→ **Приведённый текст**:
%%

(495) 517-51-35
(495) 741-98-71

Гора Арабика в Абхазии

Горный массив Арабика является частью Гагрского хребта, входит в состав Гагрского и Гудаутского рнов Абхазии, занимая территорию в 540 кв. км. На севере и северо-западе его границей является р. Хашупсе со своим правым притоком р. Жеопсе; на северо-востоке его ограничивают истоки рек Сандрипш и Гега; восточной границей является р. Бзыбь с впадающей в неё р. Гега. На юге Арабика вплотную выходит к Чёрному морю. Высочайшая вершина массива — пик Спелеологов (2757,6 м), названа в 1962 г. грузинскими спелеологами.

Гора Арабика, давшая название всему массиву, имеет высоту 2656,6 м. Арабика сложена известняками разных периодов, изобилует пещерами, развит карст. Две шахты массива входят в десятку глубочайших пещер мира, при этом пещера Крубера-Воронья (1710 м) является самой глубокой, пещера Сарма (1530 м) шестая в мире по глубине. Сколько-нибудь серьёзные спелеоисследования массива начались в 1960 г. под рук. Т.Кикнадзе.



Изумительная погода устанавливается на Арабике в середине августа. В сочно-голубом небе светит яркое солнце. Оно настолько выбеливает известняк, что на камни без тёмных очков невозможно смотреть: глаза слепит. Где-то высоко-высоко, намного выше окрестных пиков, застыли редкие перья облаков. Лёгкий ветерок будто бы гладит, ласкает кожу, принося с собой едва заметную прохладу. Ночью же словно попадаешь в иной, неземной мир. Чёрное и, несмотря на свою черноту, прозрачное небо усыпано мерцающими звёздами, словно бисером. Млечный путь — вот он, рядом, так и хочется потрогать руками.

%%

→ **Задание 1**:
Ответьте на вопросы по тексту о горе Арабика:
(a) Какова высота горы Арабика?
(b) Кем и в каком году была названа высочайшая вершина массива?
(c) Когда на Арабике устанавливается изумительная погода?
→ **Задание 2**:
Перечислите все реки, упомянутые в тексте о горе Арабика.
→ **Задание 3**:
Перепишите из текста о горе Арабика фрагмент, который открывается словами «Гора Арабика в» и завершается словами «г. грузинскими спелеологами.».
Для работы с текстом записи не понадобятся.

→ **Записи данных**:
%%

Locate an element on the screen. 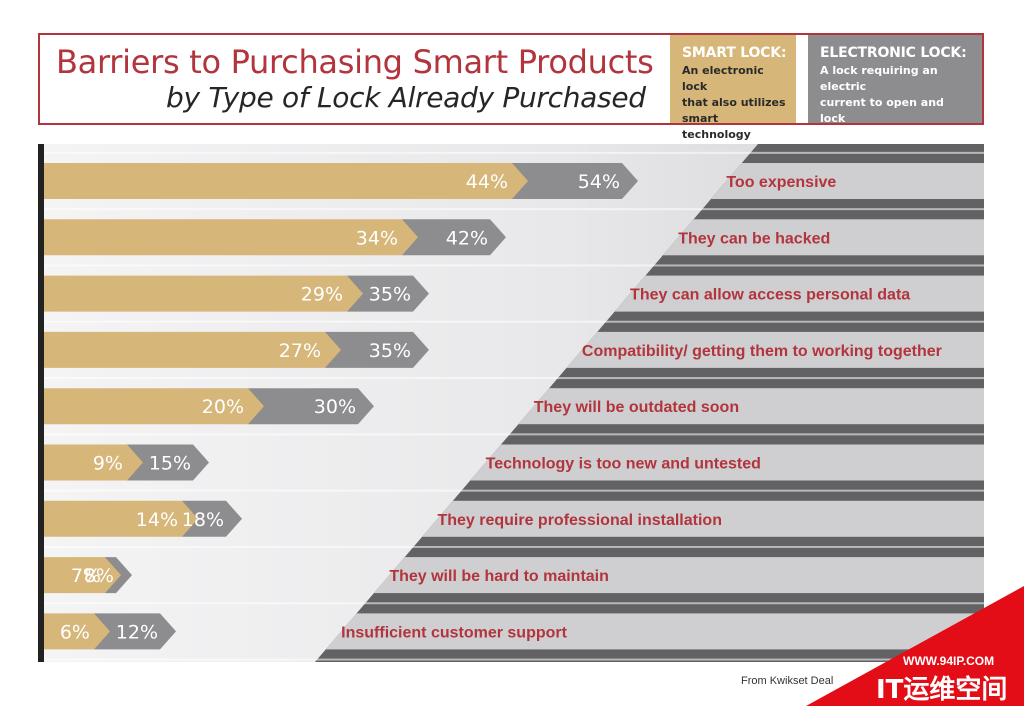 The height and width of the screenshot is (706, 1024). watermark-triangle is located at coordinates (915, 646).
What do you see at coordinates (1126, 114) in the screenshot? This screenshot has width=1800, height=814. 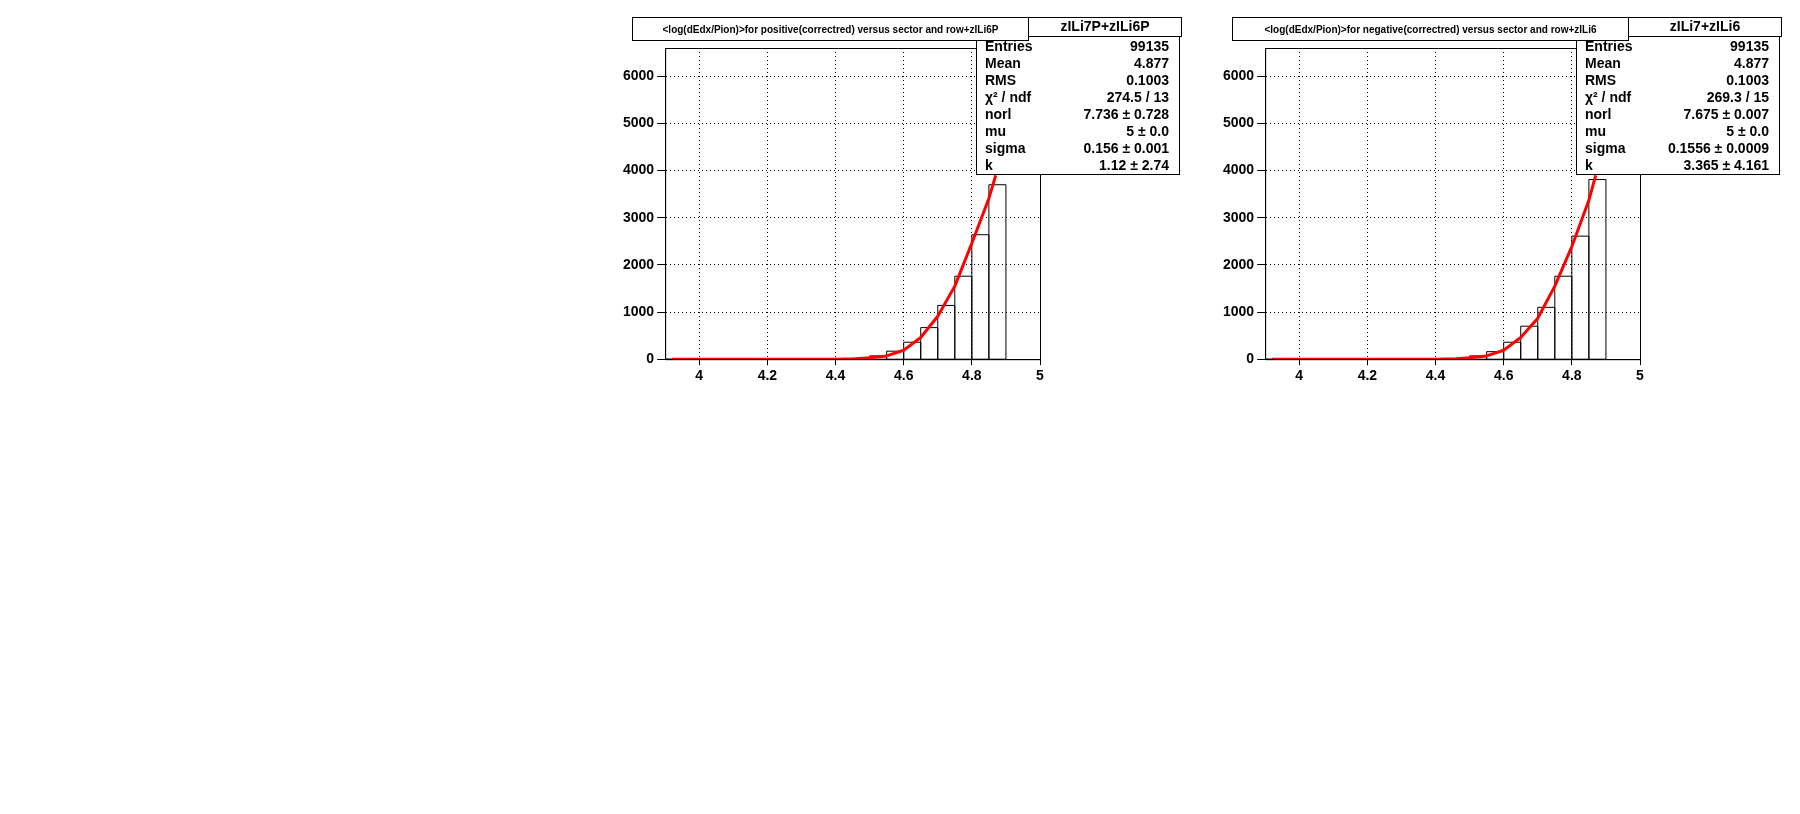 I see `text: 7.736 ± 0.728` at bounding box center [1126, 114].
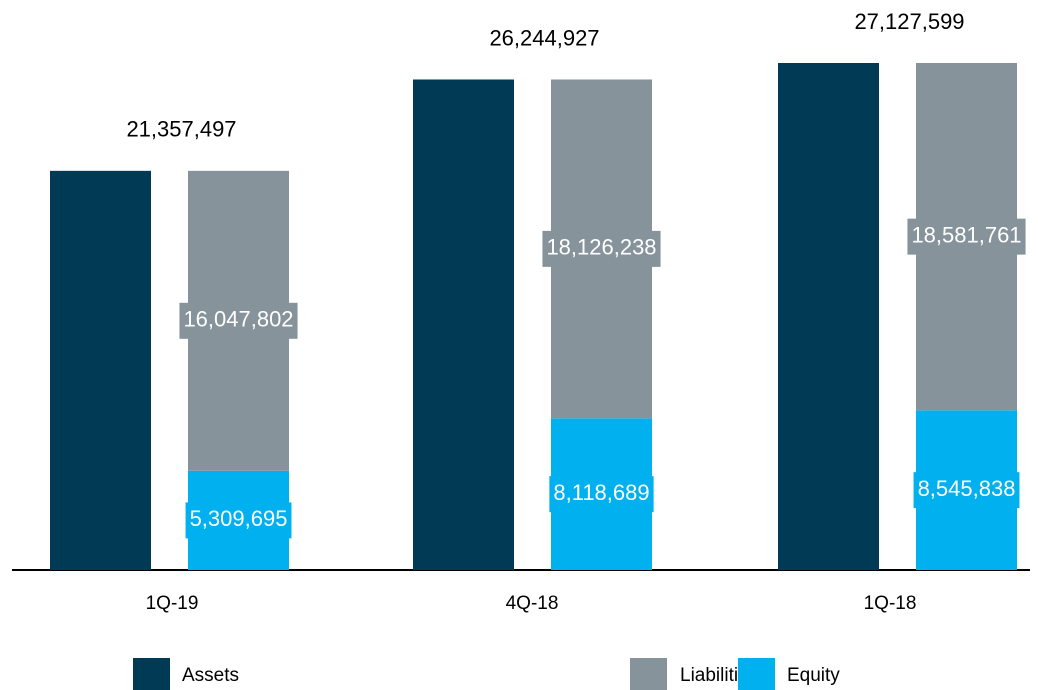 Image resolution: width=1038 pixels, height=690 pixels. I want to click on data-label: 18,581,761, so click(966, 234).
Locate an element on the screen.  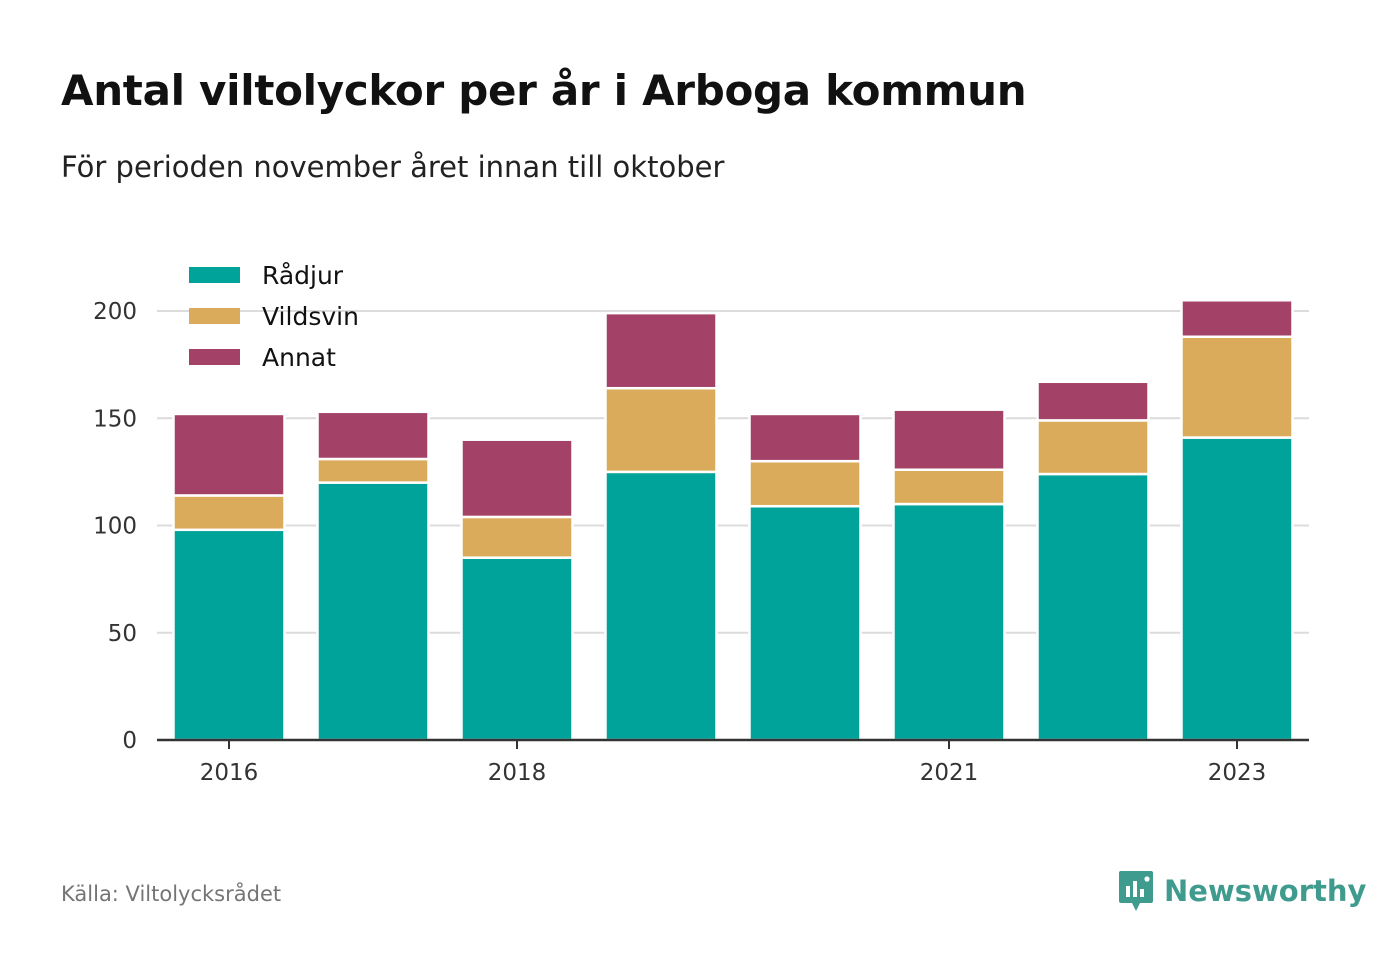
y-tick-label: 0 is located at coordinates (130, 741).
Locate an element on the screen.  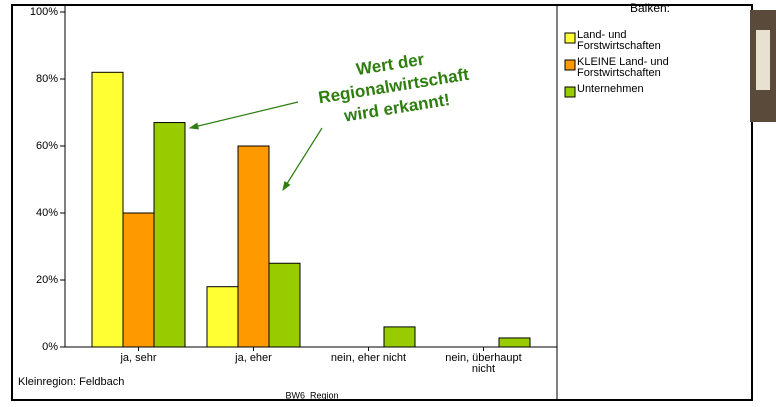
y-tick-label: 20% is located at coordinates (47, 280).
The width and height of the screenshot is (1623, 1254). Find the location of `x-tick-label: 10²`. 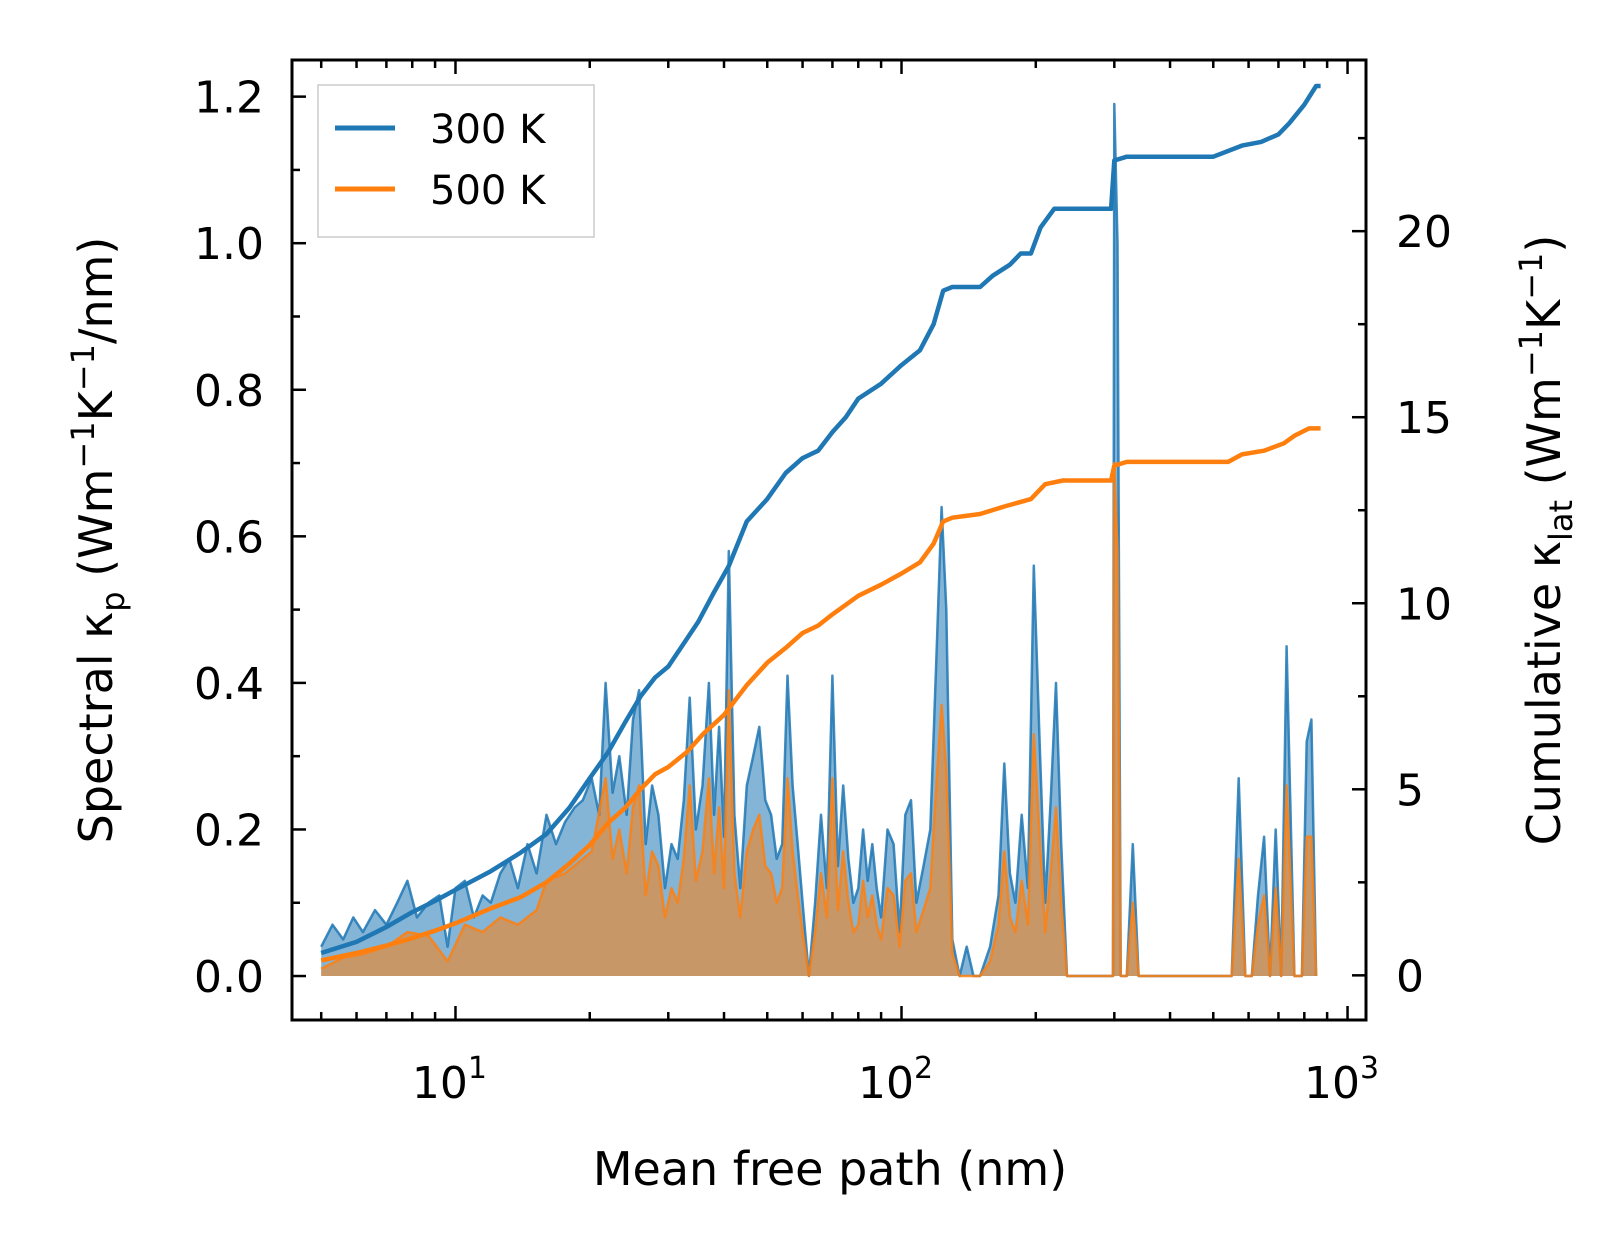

%%

→ **Ответ 1**:
(a) 2656,6 м.
(b) Грузинскими спелеологами в 1962 г.
(c) В середине августа.

→ **Ответ 2**:
Хашупсе, Жеопсе, Сандрипш, Гега, Бзыбь.

→ **Ответ 3**:
Гора Арабика в Абхазии

Горный массив Арабика является частью Гагрского хребта, входит в состав Гагрского и Гудаутского рнов Абхазии, занимая территорию в 540 кв. км. На севере и северо-западе его границей является р. Хашупсе со своим правым притоком р. Жеопсе; на северо-востоке его ограничивают истоки рек Сандрипш и Гега; восточной границей является р. Бзыбь с впадающей в неё р. Гега. На юге Арабика вплотную выходит к Чёрному морю. Высочайшая вершина массива — пик Спелеологов (2757,6 м), названа в 1962 г. грузинскими спелеологами.